::: Quoted passage :::

What would you say the single biggest highlight from your game has been so far?
Session 7, “REORX WHO IS EVERYWHERE!!!”. The party had befriended a clan of Gully Dwarves (a sub-race of dwarves who enjoy living in squalor and ignorance). The Gully Dwarf Thane was highly impressed by the first-level cleric spells that one of the players cast. The role-playing that ensued as the players tried to explain the concept of “god” and holy magic was a perfect moment of comedy. The players explained that the dwarven god, Reorx, was “everywhere” since the notion of omnipresence was so far beyond the comprehension of a gully dwarf who has an intelligence score between three and nine. Wanting the power for himself, the gully dwarf thane began to yell loudly invoking Reorx; hence, “REORX WHO IS EVERYWHERE!!!”
At this point, it’s important to understand that the campaign setting for this era on Krynn is one where the mortal races have turned their backs to the gods. After 350 years without divine magic, the concept of power from a greater source is a difficult concept for most NPCs with average intelligence to grasp. On the other hand, the pantheon of Krynn derives its power from worship. With the gods preferring a steady stream of worship, they are quick to grant prayers.
After a few unsuccessful attempts at “praying,” the players eventually coach the thane into casting a proper 0th level orison, create water. “Reorx, who is everywhere, me want something to drink!” resulted in a steady stream of water from the thane’s fingertips. The NPC was a lot of fun to role-play and the players often reference him with a smile.
However, the comedic gold of these events would soon turn to drama as the player-character largely responsible for teaching divine magic to the thane died, but I’ll leave that for everyone to read about in Session 7.
Are you excited about the upcoming changes to Obsidian Portal?
Ecstatic — Thought I was going to be long-winded, huh? :^)
Honestly, I’ve been avoiding the forum posts related to the reforge. When I was a kid, I accidentally found Christmas presents in my parent’s closet. I spent the next few months trying to un-know that information so I could be surprised on Christmas day. I’ve learned my lesson and prefer to be surprised.

::: Supplied material :::

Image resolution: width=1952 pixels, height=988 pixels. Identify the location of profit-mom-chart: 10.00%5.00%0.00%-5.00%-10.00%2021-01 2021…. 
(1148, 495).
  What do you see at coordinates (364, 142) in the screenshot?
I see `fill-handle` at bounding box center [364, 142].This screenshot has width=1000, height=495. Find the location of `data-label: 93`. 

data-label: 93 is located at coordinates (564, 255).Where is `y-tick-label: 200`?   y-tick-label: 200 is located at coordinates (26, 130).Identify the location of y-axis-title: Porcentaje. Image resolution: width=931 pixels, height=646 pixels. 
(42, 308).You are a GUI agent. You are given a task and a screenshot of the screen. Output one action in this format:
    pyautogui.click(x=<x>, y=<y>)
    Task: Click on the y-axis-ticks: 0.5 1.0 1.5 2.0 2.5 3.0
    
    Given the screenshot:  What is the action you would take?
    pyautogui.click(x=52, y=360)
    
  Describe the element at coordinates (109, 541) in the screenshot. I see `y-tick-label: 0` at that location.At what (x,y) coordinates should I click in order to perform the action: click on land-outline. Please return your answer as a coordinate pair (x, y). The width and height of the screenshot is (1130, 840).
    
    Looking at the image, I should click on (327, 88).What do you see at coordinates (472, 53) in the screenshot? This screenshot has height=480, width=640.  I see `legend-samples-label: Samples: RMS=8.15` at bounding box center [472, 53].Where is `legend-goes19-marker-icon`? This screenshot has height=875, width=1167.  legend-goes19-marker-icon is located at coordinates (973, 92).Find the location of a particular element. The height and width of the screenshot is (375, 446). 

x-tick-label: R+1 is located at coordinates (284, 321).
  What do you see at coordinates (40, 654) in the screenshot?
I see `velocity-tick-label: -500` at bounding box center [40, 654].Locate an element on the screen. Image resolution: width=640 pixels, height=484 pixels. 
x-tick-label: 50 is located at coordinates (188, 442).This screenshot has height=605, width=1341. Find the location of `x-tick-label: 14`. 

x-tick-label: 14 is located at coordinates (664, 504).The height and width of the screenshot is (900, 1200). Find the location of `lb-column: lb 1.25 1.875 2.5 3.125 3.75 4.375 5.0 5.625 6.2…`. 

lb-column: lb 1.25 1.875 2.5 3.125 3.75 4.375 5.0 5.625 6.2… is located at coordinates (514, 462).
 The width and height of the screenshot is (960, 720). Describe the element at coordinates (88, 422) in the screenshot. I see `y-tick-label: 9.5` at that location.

:::

[Tasks for this exercise]
#1 In the interview about the Krynn campaign, which 0th level orison did the players eventually coach the Gully Dwarf thane into casting?
#2 Please continue the interview about the Krynn campaign, picking up right after its last line.

[Answers below]
#1 Create water.

#2
The interactive trail maps within you campaign are awesome, how did you make those?!
Thanks for that! It took a long time to make, but it was a labor of love. After reviewing the work of Gaaran on Dark Queen of the West (an interactive map resembling the map app of an iPhone), I wanted to create my own map with pop-up icons. I used a map from the campaign settings and coded the pop-ups. After some diligent adaptation, I share this early version with my wife. She liked it, but pointed out that the map lacked an intuitive quality. For example, someone who had not played in the game or read my incredibly long session logs would have no idea what these places were or the order in which they were encountered. We talked about a possible solution when she brought up that scene in Indiana Jones where the red line follows the airplane along the map.
After some more brainstorming, I decided to create an animated gif that provided a similar effect with red dots. I also enhanced the map with location icons that bounce when the red-dotted-trail markers cross over. After that, I just uploaded the map into the existing code.
For anyone that is interested, I used the open-source program, GIMP, to create my animated gif’s. A tutorial is also available on the Obsidian Portal forums.
Okay, before we get out of here, give us some of your best GM’ing pearls of wisdom.
Games are meant to be fun – be sure your players enjoy the game.
No matter how high-tech it gets, bring a pencil and paper.
Plan for the best, prepare for the worst.